Mars est marron, noisette, avec des points verts – XXIV
En temps normal, la librairie est calme à cette heure-ci et Marguerite se prépare à fermer pour le week-end – depuis plusieurs années Albert et elle avaient renoncé à l’ouverture du samedi, pourquoi se priver d’aller marcher à la montagne pour un client ou deux, pour quelques pauvres francs dans la caisse ? Mais ce vendredi est exceptionnel, il marque un renouveau ; ces dernières semaines Marguerite, Paola et Mathilde ont beaucoup travaillé, les voilà prêtes à lancer ce projet, une sorte d’extension de celui qui est en cours dans le jardin de Mathilde.

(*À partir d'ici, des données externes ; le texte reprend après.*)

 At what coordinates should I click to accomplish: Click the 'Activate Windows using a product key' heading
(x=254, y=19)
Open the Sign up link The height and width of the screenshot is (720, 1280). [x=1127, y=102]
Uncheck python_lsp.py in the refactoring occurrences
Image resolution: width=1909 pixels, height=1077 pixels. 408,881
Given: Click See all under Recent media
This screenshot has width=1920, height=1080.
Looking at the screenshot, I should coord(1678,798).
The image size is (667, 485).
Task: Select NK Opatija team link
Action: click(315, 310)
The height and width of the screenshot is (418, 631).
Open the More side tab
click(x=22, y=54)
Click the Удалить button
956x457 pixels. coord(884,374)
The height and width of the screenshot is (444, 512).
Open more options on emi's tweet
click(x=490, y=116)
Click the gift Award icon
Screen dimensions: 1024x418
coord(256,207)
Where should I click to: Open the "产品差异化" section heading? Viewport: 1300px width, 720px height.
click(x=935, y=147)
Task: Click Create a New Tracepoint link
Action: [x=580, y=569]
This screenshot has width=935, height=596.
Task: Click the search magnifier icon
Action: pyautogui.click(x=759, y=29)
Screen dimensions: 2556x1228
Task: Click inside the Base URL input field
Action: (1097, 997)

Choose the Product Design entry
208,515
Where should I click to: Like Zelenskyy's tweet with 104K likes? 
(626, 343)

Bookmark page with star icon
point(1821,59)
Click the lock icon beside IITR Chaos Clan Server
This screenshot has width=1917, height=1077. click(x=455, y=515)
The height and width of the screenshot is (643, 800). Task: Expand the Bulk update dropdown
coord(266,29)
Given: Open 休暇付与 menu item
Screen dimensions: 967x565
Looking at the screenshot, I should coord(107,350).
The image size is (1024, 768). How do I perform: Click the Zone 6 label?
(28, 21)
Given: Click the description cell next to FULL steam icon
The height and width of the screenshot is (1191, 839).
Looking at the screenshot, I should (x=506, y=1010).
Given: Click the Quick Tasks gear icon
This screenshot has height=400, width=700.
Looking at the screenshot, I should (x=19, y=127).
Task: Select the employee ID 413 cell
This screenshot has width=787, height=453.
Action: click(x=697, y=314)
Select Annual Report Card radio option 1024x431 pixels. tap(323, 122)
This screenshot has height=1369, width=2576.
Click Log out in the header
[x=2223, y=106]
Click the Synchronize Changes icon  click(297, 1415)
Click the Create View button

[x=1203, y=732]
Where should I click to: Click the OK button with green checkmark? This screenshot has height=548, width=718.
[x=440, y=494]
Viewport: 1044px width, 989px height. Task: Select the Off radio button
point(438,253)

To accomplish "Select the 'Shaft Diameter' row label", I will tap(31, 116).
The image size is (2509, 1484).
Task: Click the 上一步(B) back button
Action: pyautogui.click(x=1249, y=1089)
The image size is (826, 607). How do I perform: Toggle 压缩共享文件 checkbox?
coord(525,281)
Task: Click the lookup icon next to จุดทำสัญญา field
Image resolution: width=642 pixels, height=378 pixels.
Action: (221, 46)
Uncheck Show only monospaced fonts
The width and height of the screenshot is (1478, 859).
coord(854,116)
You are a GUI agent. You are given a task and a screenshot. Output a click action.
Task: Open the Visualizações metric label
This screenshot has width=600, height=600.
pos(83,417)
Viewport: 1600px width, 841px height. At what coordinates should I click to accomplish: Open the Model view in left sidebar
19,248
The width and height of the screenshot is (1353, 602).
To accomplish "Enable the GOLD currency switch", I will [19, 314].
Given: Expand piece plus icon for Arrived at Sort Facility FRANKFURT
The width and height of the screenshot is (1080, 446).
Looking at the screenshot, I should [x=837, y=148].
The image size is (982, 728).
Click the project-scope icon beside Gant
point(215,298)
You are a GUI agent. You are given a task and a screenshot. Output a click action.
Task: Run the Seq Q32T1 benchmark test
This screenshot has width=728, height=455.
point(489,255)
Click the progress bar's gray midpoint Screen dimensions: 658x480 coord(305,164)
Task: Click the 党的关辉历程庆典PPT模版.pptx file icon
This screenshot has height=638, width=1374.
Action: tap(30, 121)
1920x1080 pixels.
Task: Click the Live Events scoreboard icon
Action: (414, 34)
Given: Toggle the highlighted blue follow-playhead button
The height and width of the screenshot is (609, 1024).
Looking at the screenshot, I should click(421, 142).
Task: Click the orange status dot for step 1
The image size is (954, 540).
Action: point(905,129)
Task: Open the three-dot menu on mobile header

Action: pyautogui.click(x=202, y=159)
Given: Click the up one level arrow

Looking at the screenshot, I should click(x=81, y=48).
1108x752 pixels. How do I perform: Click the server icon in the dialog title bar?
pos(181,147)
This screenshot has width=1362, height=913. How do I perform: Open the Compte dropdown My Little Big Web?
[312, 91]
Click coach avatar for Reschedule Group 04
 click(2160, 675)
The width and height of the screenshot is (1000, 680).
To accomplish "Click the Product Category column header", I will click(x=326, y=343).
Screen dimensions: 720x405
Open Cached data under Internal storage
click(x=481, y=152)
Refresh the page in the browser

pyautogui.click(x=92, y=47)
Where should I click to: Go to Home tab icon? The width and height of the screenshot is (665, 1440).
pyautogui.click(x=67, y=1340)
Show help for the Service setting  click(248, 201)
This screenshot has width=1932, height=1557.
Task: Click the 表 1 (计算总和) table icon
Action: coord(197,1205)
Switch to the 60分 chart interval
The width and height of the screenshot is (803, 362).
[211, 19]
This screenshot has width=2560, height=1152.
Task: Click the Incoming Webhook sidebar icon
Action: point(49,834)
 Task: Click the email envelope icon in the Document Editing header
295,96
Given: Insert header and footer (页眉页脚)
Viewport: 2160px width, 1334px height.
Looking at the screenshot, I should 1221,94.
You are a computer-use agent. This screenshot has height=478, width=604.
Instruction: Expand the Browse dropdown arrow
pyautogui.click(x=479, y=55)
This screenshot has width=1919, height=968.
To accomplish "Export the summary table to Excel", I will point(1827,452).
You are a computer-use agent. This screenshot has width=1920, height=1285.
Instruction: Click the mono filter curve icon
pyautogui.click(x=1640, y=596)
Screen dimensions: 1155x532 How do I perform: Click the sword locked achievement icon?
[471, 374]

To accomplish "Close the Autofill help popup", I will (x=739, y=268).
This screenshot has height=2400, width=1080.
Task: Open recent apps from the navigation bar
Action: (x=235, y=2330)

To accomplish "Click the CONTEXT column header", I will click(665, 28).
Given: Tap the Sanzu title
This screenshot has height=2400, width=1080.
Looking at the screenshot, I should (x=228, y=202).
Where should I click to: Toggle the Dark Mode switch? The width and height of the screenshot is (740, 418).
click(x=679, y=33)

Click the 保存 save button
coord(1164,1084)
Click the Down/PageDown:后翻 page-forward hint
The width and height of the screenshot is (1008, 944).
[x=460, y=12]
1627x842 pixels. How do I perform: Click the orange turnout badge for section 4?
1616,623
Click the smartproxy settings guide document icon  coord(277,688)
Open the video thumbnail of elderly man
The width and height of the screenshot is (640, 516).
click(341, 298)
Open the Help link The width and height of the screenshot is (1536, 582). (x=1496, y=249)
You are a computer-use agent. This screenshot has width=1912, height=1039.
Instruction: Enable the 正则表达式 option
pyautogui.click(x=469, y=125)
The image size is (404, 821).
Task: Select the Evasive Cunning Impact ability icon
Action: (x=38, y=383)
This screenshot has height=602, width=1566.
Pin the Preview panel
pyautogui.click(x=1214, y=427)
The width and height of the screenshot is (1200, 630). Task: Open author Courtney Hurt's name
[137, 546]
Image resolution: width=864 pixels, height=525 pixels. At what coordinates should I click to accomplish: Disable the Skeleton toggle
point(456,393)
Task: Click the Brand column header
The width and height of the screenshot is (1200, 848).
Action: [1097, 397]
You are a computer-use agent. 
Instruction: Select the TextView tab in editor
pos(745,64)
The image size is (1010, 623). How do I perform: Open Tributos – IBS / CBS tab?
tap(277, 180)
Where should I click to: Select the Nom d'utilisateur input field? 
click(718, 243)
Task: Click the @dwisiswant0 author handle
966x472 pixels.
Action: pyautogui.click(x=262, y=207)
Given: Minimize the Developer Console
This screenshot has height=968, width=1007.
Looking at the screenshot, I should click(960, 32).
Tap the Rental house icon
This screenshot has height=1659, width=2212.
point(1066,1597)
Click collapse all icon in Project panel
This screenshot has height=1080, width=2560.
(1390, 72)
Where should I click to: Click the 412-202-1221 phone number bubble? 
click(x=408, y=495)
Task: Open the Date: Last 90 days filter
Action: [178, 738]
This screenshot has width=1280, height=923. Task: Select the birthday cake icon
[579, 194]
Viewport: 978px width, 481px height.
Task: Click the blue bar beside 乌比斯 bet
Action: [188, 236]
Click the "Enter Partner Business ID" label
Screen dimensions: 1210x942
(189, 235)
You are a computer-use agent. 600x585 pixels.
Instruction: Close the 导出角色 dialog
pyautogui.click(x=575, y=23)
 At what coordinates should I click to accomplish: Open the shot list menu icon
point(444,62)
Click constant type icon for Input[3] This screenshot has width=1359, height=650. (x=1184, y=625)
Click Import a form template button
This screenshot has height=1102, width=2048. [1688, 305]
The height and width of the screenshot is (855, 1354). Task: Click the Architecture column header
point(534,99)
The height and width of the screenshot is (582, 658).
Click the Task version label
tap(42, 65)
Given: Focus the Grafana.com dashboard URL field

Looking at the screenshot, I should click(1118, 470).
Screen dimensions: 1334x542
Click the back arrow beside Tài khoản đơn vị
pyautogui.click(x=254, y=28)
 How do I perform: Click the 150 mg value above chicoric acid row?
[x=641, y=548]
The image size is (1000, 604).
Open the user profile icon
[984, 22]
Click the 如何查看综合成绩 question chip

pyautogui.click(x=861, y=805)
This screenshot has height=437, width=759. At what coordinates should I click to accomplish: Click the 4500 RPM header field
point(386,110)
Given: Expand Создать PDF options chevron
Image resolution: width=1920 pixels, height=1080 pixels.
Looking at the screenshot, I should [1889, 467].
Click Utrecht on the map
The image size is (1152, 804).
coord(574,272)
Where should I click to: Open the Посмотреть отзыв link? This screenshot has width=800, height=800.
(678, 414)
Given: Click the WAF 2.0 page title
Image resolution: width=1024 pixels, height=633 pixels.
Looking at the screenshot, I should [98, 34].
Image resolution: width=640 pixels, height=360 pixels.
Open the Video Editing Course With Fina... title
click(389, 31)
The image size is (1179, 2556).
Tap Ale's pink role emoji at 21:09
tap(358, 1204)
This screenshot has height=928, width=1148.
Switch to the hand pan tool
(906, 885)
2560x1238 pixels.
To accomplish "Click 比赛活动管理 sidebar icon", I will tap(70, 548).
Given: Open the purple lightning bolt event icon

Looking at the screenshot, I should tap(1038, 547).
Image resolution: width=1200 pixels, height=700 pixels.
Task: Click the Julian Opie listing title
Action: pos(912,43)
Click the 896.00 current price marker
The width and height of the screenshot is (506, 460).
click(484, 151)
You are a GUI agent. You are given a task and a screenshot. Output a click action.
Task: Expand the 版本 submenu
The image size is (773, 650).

La librairie se remplit peu à peu. Denis, menuisier ébéniste, lecteur de polars, fidèle client, arrive le premier. Du haut de rue, Mathilde et Fernando le voient qui gare sa camionnette sur la place réservée aux livreurs. Ils le rejoignent et l’aident à décharger les chevalets, les plateaux et les chaises. Marguerite a fait de la place dans le magasin, on dresse une table carrée, avec quatre chaises par côté. Hélène, la femme de Denis arrive au moment où l’on monte la table de l’apéritif avec la dernière planche et les derniers chevalets. C’est comme si une choeur de femmes entrait – elle est accompagnée de Fatou, sa voisine et de Jenna et Kira, deux soeurs amies de Fatou –, elles ne chantent pas, mais leurs mots, leurs rires et les odeurs qui s’échappent des récipients qu’elles portent sont comme un hymne à la joie. Un tintement s’ajoute à cet hymne, celui des bouteilles qu’apportent Joseph et Lili ; ils vont fermer la porte mais une odeur de pain annonce l’arrivée de Robert. André, cousin de Marguerite, arrive avec Alain et Françoise, des amis du quartier. On attend encore Rose et Paola qui finissent d’orchestrer les préparatifs du repas que l’on prendra ensuite chez Mathilde. Elles arrivent au moment où Joseph débouche la première bouteille. Un client entre au moment où Marguerite s’apprête à placer sur la porte le panneau « fermé », il est six heures et demie moins quelques minutes. L’entrée de l’homme provoque un silence stupéfait, la plupart de ceux qui sont présents ont reconnu celui qui guette le jardin de Mathilde depuis ses fenêtres, celui qu’on a surnommé le pion.